## START

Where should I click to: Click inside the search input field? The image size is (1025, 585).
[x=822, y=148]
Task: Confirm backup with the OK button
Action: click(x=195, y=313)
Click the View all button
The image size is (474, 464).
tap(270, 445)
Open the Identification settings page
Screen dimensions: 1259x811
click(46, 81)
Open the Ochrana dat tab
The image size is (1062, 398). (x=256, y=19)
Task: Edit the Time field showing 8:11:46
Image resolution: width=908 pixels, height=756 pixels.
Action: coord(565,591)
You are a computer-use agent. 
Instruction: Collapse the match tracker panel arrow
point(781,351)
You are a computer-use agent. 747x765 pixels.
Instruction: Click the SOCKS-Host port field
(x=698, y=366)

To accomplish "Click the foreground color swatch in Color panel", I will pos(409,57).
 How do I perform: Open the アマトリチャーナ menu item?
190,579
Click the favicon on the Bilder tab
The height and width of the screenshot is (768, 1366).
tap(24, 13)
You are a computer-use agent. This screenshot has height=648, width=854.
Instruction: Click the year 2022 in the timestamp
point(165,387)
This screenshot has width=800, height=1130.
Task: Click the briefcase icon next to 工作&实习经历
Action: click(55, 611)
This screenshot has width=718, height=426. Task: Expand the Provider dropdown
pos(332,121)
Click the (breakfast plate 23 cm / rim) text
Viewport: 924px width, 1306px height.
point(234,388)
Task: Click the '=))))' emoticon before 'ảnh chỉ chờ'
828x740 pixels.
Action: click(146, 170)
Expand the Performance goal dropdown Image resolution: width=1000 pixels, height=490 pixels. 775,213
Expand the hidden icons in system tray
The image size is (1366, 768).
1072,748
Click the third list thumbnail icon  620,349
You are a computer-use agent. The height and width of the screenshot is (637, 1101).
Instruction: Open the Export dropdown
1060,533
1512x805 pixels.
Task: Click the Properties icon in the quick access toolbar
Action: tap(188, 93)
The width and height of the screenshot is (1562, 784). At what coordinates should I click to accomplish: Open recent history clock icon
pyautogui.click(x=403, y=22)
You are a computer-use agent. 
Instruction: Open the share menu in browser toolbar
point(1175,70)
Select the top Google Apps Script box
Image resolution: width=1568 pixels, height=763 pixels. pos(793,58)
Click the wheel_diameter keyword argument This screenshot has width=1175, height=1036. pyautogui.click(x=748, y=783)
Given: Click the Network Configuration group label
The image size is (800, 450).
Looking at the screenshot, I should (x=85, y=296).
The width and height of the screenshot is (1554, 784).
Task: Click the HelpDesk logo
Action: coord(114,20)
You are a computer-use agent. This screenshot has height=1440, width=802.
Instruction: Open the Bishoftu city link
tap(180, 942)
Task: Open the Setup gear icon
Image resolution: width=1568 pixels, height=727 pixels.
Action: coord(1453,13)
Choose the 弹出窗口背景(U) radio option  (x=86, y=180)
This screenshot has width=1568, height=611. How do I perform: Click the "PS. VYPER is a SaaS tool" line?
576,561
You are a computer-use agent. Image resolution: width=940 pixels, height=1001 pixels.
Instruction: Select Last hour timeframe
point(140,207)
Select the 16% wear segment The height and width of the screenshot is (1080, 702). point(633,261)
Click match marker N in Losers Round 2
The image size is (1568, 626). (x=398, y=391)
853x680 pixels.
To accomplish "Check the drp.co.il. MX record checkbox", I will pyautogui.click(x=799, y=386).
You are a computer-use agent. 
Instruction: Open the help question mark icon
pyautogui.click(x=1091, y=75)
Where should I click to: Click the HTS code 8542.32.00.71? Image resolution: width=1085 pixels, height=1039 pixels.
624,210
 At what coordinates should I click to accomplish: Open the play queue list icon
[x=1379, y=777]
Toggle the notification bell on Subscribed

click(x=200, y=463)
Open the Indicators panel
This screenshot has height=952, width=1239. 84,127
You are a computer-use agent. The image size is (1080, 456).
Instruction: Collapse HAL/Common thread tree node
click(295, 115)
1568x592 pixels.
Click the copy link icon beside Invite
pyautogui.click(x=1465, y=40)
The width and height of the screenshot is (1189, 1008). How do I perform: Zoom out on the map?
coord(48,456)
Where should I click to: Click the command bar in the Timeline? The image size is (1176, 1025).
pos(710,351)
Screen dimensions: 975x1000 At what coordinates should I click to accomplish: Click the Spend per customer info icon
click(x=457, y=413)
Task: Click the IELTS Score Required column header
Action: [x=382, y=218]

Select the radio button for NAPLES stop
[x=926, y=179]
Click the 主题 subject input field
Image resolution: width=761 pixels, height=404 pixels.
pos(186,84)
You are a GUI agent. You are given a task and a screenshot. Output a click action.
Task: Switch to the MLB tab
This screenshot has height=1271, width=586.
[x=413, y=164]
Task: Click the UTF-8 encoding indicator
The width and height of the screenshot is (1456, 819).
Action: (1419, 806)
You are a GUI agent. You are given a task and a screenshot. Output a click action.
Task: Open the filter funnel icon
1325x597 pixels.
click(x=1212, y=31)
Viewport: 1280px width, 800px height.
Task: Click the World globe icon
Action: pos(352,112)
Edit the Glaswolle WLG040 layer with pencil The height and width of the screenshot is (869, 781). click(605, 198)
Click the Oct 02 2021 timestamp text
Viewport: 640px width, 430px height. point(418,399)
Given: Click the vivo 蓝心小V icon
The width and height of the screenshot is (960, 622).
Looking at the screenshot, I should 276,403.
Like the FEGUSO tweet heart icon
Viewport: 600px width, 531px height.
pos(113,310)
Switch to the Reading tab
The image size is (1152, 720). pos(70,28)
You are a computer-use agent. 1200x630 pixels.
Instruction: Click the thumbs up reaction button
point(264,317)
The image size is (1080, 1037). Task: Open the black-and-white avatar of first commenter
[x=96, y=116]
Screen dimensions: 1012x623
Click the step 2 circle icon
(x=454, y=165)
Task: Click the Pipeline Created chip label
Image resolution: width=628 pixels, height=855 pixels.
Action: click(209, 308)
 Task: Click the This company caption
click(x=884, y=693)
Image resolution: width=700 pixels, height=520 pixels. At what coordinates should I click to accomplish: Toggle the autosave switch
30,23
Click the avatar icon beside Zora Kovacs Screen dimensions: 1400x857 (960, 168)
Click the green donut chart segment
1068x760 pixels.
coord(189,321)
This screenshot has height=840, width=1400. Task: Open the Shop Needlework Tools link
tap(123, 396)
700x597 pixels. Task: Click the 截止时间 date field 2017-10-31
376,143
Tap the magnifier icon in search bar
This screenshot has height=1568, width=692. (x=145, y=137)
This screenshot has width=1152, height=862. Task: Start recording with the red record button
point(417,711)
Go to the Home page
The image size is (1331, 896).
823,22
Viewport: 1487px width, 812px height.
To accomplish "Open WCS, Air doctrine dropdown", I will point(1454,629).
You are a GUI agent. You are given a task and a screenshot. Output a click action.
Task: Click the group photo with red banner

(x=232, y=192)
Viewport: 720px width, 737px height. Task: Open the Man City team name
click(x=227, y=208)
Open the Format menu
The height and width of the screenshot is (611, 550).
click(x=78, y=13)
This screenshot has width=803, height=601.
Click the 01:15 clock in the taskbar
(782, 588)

## END

▶ Written request
Lay out every line of the records above as a Markdown table with the columns Row and Line, where Row holds the line's number. Leave out blank lines.

▶ Result for this exercise
| Row | Line |
|---|---|
| 1 | Where should I click to: Click inside the search input field? The image size is (1025, 585). |
| 2 | [x=822, y=148] |
| 3 | Task: Confirm backup with the OK button |
| 4 | Action: click(x=195, y=313) |
| 5 | Click the View all button |
| 6 | The image size is (474, 464). |
| 7 | tap(270, 445) |
| 8 | Open the Identification settings page |
| 9 | Screen dimensions: 1259x811 |
| 10 | click(46, 81) |
| 11 | Open the Ochrana dat tab |
| 12 | The image size is (1062, 398). (x=256, y=19) |
| 13 | Task: Edit the Time field showing 8:11:46 |
| 14 | Image resolution: width=908 pixels, height=756 pixels. |
| 15 | Action: coord(565,591) |
| 16 | You are a computer-use agent.  |
| 17 | Instruction: Collapse the match tracker panel arrow |
| 18 | point(781,351) |
| 19 | You are a computer-use agent. 747x765 pixels. |
| 20 | Instruction: Click the SOCKS-Host port field |
| 21 | (x=698, y=366) |
| 22 | To accomplish "Click the foreground color swatch in Color panel", I will pos(409,57). |
| 23 |  How do I perform: Open the アマトリチャーナ menu item? |
| 24 | 190,579 |
| 25 | Click the favicon on the Bilder tab |
| 26 | The height and width of the screenshot is (768, 1366). |
| 27 | tap(24, 13) |
| 28 | You are a computer-use agent. This screenshot has height=648, width=854. |
| 29 | Instruction: Click the year 2022 in the timestamp |
| 30 | point(165,387) |
| 31 | This screenshot has width=800, height=1130. |
| 32 | Task: Click the briefcase icon next to 工作&实习经历 |
| 33 | Action: click(55, 611) |
| 34 | This screenshot has width=718, height=426. Task: Expand the Provider dropdown |
| 35 | pos(332,121) |
| 36 | Click the (breakfast plate 23 cm / rim) text |
| 37 | Viewport: 924px width, 1306px height. |
| 38 | point(234,388) |
| 39 | Task: Click the '=))))' emoticon before 'ảnh chỉ chờ' |
| 40 | 828x740 pixels. |
| 41 | Action: click(146, 170) |
| 42 | Expand the Performance goal dropdown Image resolution: width=1000 pixels, height=490 pixels. 775,213 |
| 43 | Expand the hidden icons in system tray |
| 44 | The image size is (1366, 768). |
| 45 | 1072,748 |
| 46 | Click the third list thumbnail icon  620,349 |
| 47 | You are a computer-use agent. The height and width of the screenshot is (637, 1101). |
| 48 | Instruction: Open the Export dropdown |
| 49 | 1060,533 |
| 50 | 1512x805 pixels. |
| 51 | Task: Click the Properties icon in the quick access toolbar |
| 52 | Action: tap(188, 93) |
| 53 | The width and height of the screenshot is (1562, 784). At what coordinates should I click to accomplish: Open recent history clock icon |
| 54 | pyautogui.click(x=403, y=22) |
| 55 | You are a computer-use agent.  |
| 56 | Instruction: Open the share menu in browser toolbar |
| 57 | point(1175,70) |
| 58 | Select the top Google Apps Script box |
| 59 | Image resolution: width=1568 pixels, height=763 pixels. pos(793,58) |
| 60 | Click the wheel_diameter keyword argument This screenshot has width=1175, height=1036. pyautogui.click(x=748, y=783) |
| 61 | Given: Click the Network Configuration group label |
| 62 | The image size is (800, 450). |
| 63 | Looking at the screenshot, I should (x=85, y=296). |
| 64 | The width and height of the screenshot is (1554, 784). |
| 65 | Task: Click the HelpDesk logo |
| 66 | Action: coord(114,20) |
| 67 | You are a computer-use agent. This screenshot has height=1440, width=802. |
| 68 | Instruction: Open the Bishoftu city link |
| 69 | tap(180, 942) |
| 70 | Task: Open the Setup gear icon |
| 71 | Image resolution: width=1568 pixels, height=727 pixels. |
| 72 | Action: coord(1453,13) |
| 73 | Choose the 弹出窗口背景(U) radio option  (x=86, y=180) |
| 74 | This screenshot has width=1568, height=611. How do I perform: Click the "PS. VYPER is a SaaS tool" line? |
| 75 | 576,561 |
| 76 | You are a computer-use agent. Image resolution: width=940 pixels, height=1001 pixels. |
| 77 | Instruction: Select Last hour timeframe |
| 78 | point(140,207) |
| 79 | Select the 16% wear segment The height and width of the screenshot is (1080, 702). point(633,261) |
| 80 | Click match marker N in Losers Round 2 |
| 81 | The image size is (1568, 626). (x=398, y=391) |
| 82 | 853x680 pixels. |
| 83 | To accomplish "Check the drp.co.il. MX record checkbox", I will pyautogui.click(x=799, y=386). |
| 84 | You are a computer-use agent.  |
| 85 | Instruction: Open the help question mark icon |
| 86 | pyautogui.click(x=1091, y=75) |
| 87 | Where should I click to: Click the HTS code 8542.32.00.71? Image resolution: width=1085 pixels, height=1039 pixels. |
| 88 | 624,210 |
| 89 |  At what coordinates should I click to accomplish: Open the play queue list icon |
| 90 | [x=1379, y=777] |
| 91 | Toggle the notification bell on Subscribed |
| 92 | click(x=200, y=463) |
| 93 | Open the Indicators panel |
| 94 | This screenshot has height=952, width=1239. 84,127 |
| 95 | You are a computer-use agent. The image size is (1080, 456). |
| 96 | Instruction: Collapse HAL/Common thread tree node |
| 97 | click(295, 115) |
| 98 | 1568x592 pixels. |
| 99 | Click the copy link icon beside Invite |
| 100 | pyautogui.click(x=1465, y=40) |
| 101 | The width and height of the screenshot is (1189, 1008). How do I perform: Zoom out on the map? |
| 102 | coord(48,456) |
| 103 | Where should I click to: Click the command bar in the Timeline? The image size is (1176, 1025). |
| 104 | pos(710,351) |
| 105 | Screen dimensions: 975x1000 At what coordinates should I click to accomplish: Click the Spend per customer info icon |
| 106 | click(x=457, y=413) |
| 107 | Task: Click the IELTS Score Required column header |
| 108 | Action: [x=382, y=218] |
| 109 | Select the radio button for NAPLES stop |
| 110 | [x=926, y=179] |
| 111 | Click the 主题 subject input field |
| 112 | Image resolution: width=761 pixels, height=404 pixels. |
| 113 | pos(186,84) |
| 114 | You are a GUI agent. You are given a task and a screenshot. Output a click action. |
| 115 | Task: Switch to the MLB tab |
| 116 | This screenshot has height=1271, width=586. |
| 117 | [x=413, y=164] |
| 118 | Task: Click the UTF-8 encoding indicator |
| 119 | The width and height of the screenshot is (1456, 819). |
| 120 | Action: (1419, 806) |
| 121 | You are a GUI agent. You are given a task and a screenshot. Output a click action. |
| 122 | Task: Open the filter funnel icon |
| 123 | 1325x597 pixels. |
| 124 | click(x=1212, y=31) |
| 125 | Viewport: 1280px width, 800px height. |
| 126 | Task: Click the World globe icon |
| 127 | Action: pos(352,112) |
| 128 | Edit the Glaswolle WLG040 layer with pencil The height and width of the screenshot is (869, 781). click(605, 198) |
| 129 | Click the Oct 02 2021 timestamp text |
| 130 | Viewport: 640px width, 430px height. point(418,399) |
| 131 | Given: Click the vivo 蓝心小V icon |
| 132 | The width and height of the screenshot is (960, 622). |
| 133 | Looking at the screenshot, I should 276,403. |
| 134 | Like the FEGUSO tweet heart icon |
| 135 | Viewport: 600px width, 531px height. |
| 136 | pos(113,310) |
| 137 | Switch to the Reading tab |
| 138 | The image size is (1152, 720). pos(70,28) |
| 139 | You are a computer-use agent. 1200x630 pixels. |
| 140 | Instruction: Click the thumbs up reaction button |
| 141 | point(264,317) |
| 142 | The image size is (1080, 1037). Task: Open the black-and-white avatar of first commenter |
| 143 | [x=96, y=116] |
| 144 | Screen dimensions: 1012x623 |
| 145 | Click the step 2 circle icon |
| 146 | (x=454, y=165) |
| 147 | Task: Click the Pipeline Created chip label |
| 148 | Image resolution: width=628 pixels, height=855 pixels. |
| 149 | Action: click(209, 308) |
| 150 |  Task: Click the This company caption |
| 151 | click(x=884, y=693) |
| 152 | Image resolution: width=700 pixels, height=520 pixels. At what coordinates should I click to accomplish: Toggle the autosave switch |
| 153 | 30,23 |
| 154 | Click the avatar icon beside Zora Kovacs Screen dimensions: 1400x857 (960, 168) |
| 155 | Click the green donut chart segment |
| 156 | 1068x760 pixels. |
| 157 | coord(189,321) |
| 158 | This screenshot has height=840, width=1400. Task: Open the Shop Needlework Tools link |
| 159 | tap(123, 396) |
| 160 | 700x597 pixels. Task: Click the 截止时间 date field 2017-10-31 |
| 161 | 376,143 |
| 162 | Tap the magnifier icon in search bar |
| 163 | This screenshot has height=1568, width=692. (x=145, y=137) |
| 164 | This screenshot has width=1152, height=862. Task: Start recording with the red record button |
| 165 | point(417,711) |
| 166 | Go to the Home page |
| 167 | The image size is (1331, 896). |
| 168 | 823,22 |
| 169 | Viewport: 1487px width, 812px height. |
| 170 | To accomplish "Open WCS, Air doctrine dropdown", I will point(1454,629). |
| 171 | You are a GUI agent. You are given a task and a screenshot. Output a click action. |
| 172 | Task: Click the group photo with red banner |
| 173 | (x=232, y=192) |
| 174 | Viewport: 720px width, 737px height. Task: Open the Man City team name |
| 175 | click(x=227, y=208) |
| 176 | Open the Format menu |
| 177 | The height and width of the screenshot is (611, 550). |
| 178 | click(x=78, y=13) |
| 179 | This screenshot has width=803, height=601. |
| 180 | Click the 01:15 clock in the taskbar |
| 181 | (782, 588) |